The Centers for Disease Control and Prevention is mulling over another possible change to isolation and quarantine guidance after getting significant pushback to changes made last week. The possible change of heart from Dr. Anthony Fauci comes as cases of COVID-19 surge amid the Omicron variant.

The White House’s top medical advisor told reporters on Sunday that health officials are considering adding a negative test to the five-day isolation restrictions for asymptomatic Americans.


The December 27, 2021 guidance received heavy criticism, as case numbers skyrocketed throughout the U.S. The guidance included shortened isolation from 10 days to five days if a person were no longer feeling symptoms or running a fever. 

After that, those individuals were asked to spend the following five days wearing a mask when around other people.

“There has been some concern about why we don’t ask people at that five-day period to get tested,” Fauci said. “Looking at it again, there may be an option in that, that testing could be a part of that, and I think we’re going to be hearing more about that in the next day or so from the CDC.”


One problem, though, is New York’s guidance, which supersedes CDC recommendations.

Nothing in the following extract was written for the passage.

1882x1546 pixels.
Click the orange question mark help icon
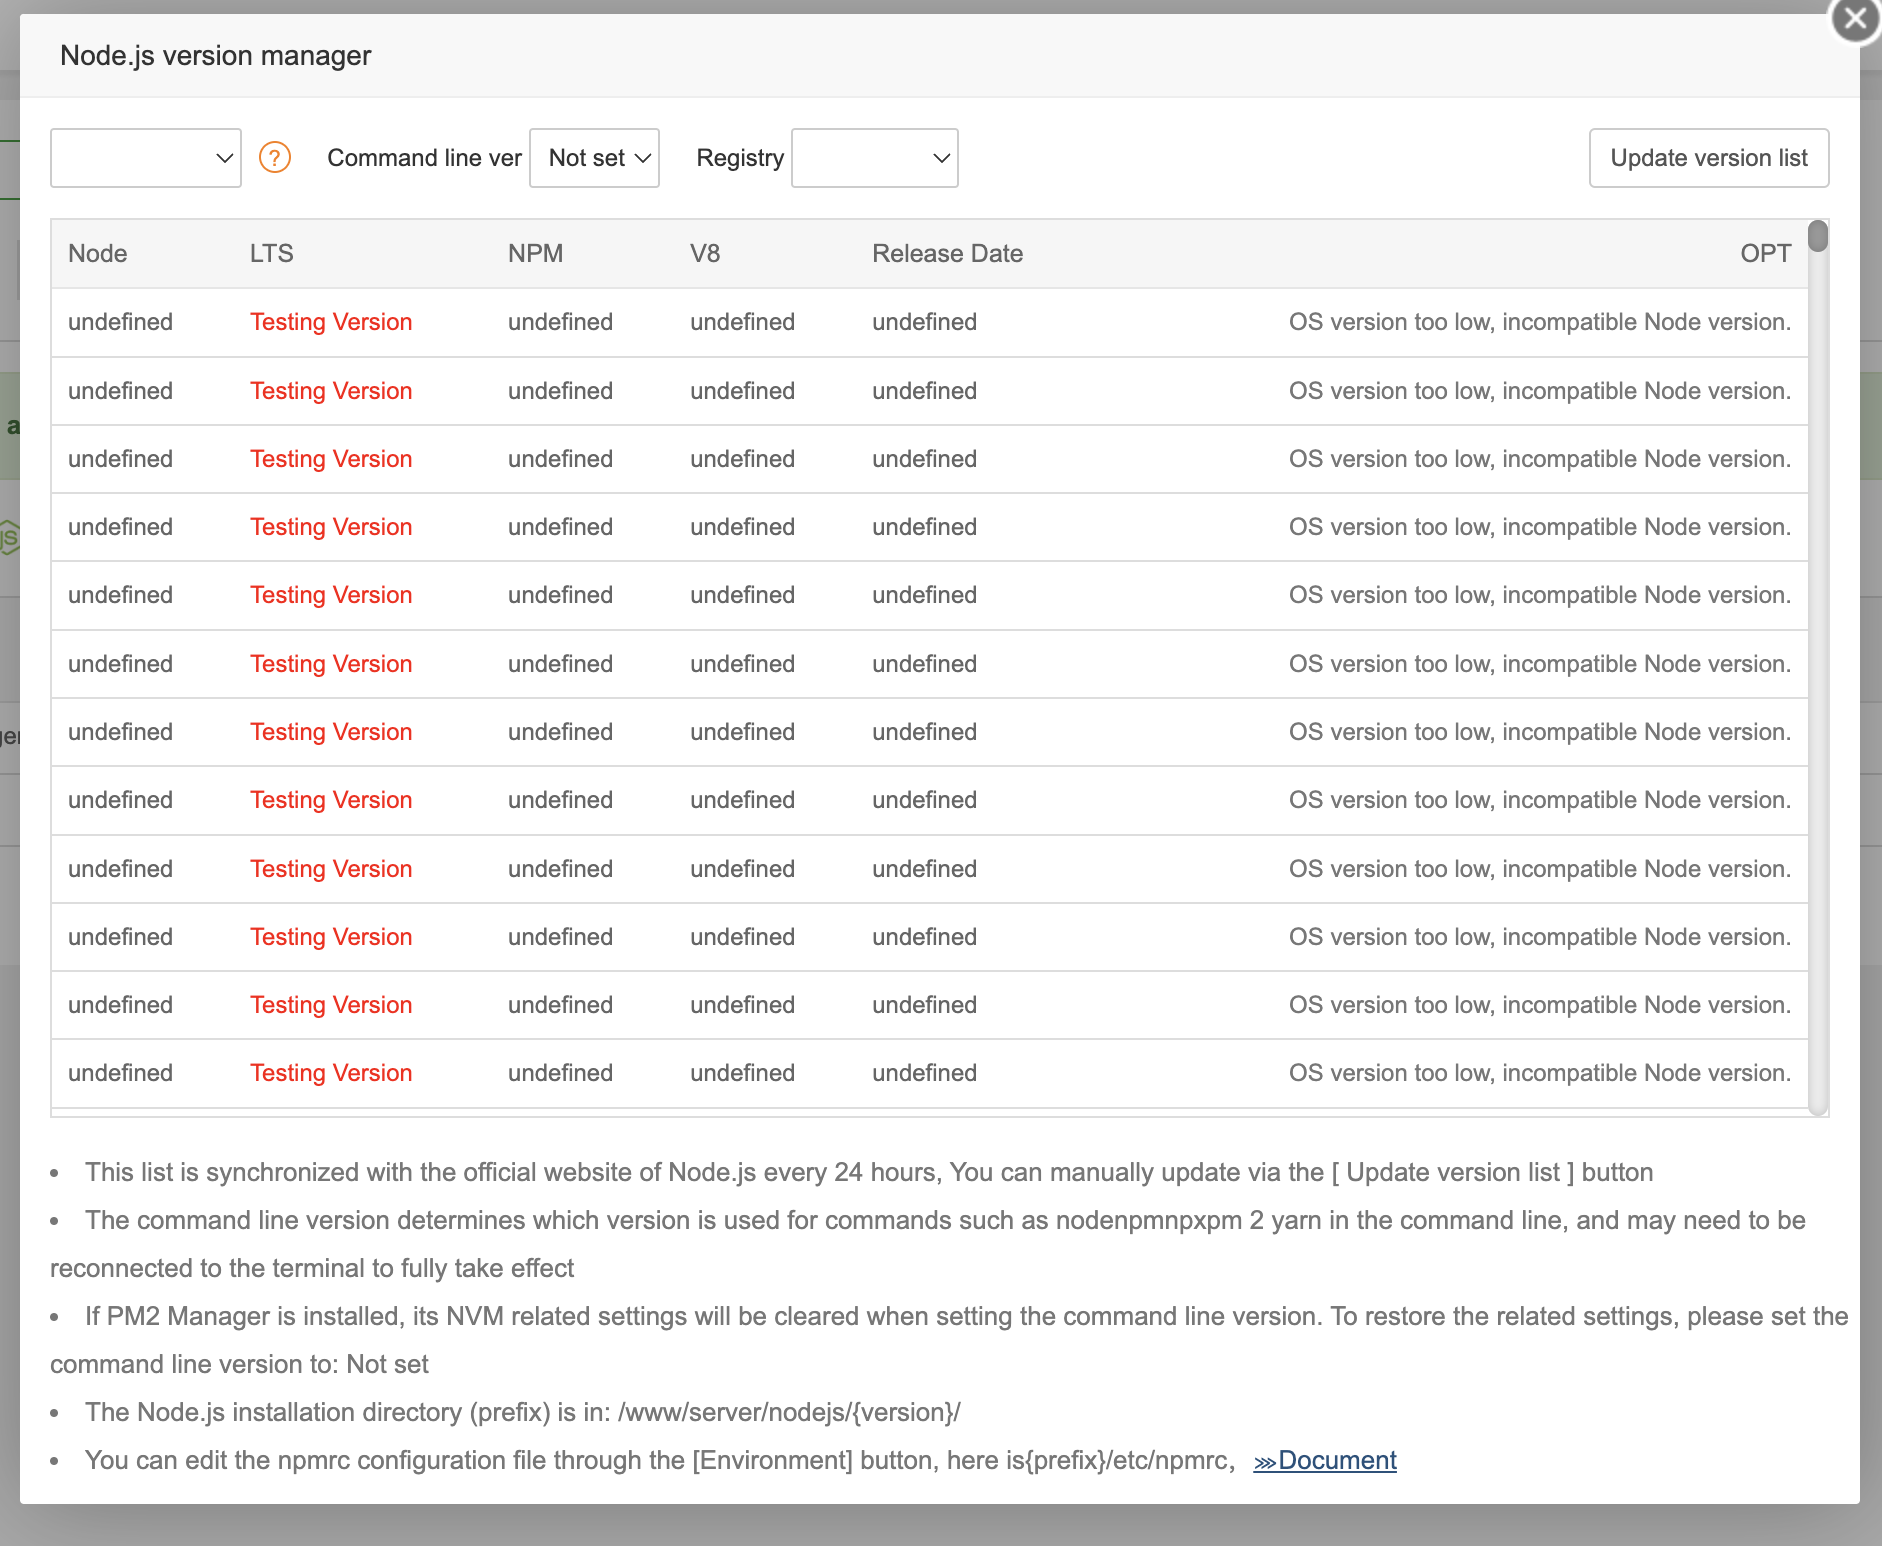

Counties in New York are following state guidance, which allow any person who is deemed an ‘essential worker’ to exit isolation after five days. 

Read that entire guidance here from state health officials.

For Dr. Fauci though, he says that essential services, like healthcare are going to be disrupted if isolation is not kept shorter at this point in the pandemic.


“When I say major disruption, you’re certainly going to see stresses on the system and the system being people with any kind of jobs … particularly with critical jobs to keep society functioning normally,” Fauci said. “We already know that there are reports from fire departments, from police departments in different cities that 10, 20, 25 and sometimes 30% of the people are ill. And that’s something that we need to be concerned about because we want to make sure that we don’t have such an impact on society that there really is a disruption. I hope that doesn’t happen.”

A decision could come this week on updating CDC guidance.